When it comes to programing and UNIX, I know just enough to be really really dangerous.
I have written a python script to parse through a file that contains ~1 million lines. Depending on whether a certain string is matched, the line is copied into a particular file. For the sake of brevity, the lines are something like this:
I tried the python code out on a small file, and everything seems to work. However, since the actual file is a massive, I want to double check it with grep to make sure that the total number of ABC-1's in file x is the same number of ABC-1's in file y.
On the command line, I wrote a simple script that will check this for me.
grep "ABC-1" fileName.fna | wc -l
This seems to work just fine.
Problem: The contents of the original file are copied into 10 other files. I want check each file AND since there are ~50 unique strings (i.e. ABC-1), I would like to check for each string. Writing the simple script ~500 times is tedious.
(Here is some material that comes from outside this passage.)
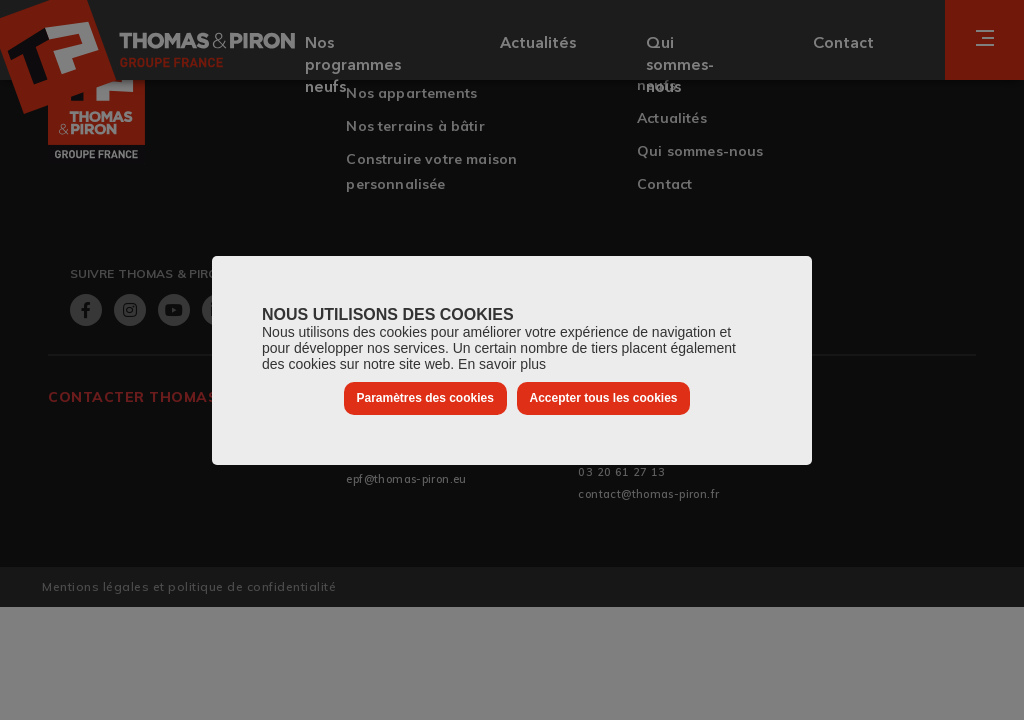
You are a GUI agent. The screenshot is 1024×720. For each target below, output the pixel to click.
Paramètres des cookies (424, 398)
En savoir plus (502, 364)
I wrote a bash script but when I execute the file from the command line (
), I get an error saying wc is an illegal option and that it cannot be found.
#!/bin/bash
echo "ABC-1 in fileName.fna"
grep "ABC-1" fileName.fna | wc -l
echo "CCC-33 in fileName3.fna"
grep "CCC-33" fileName3.fna | wc -l
Ideally, I think I should make a vector/list/array of file names and a vector/list/array of searchable strings and use a loop that will print out the string, the filename, and the number of times the string occurs in the file...but I don't know how to do that.
So if anyone knows how to re-arrange my 1-liner script - thank you. If anyone can help me with writing a loop script - thank you. Either option would be awesome.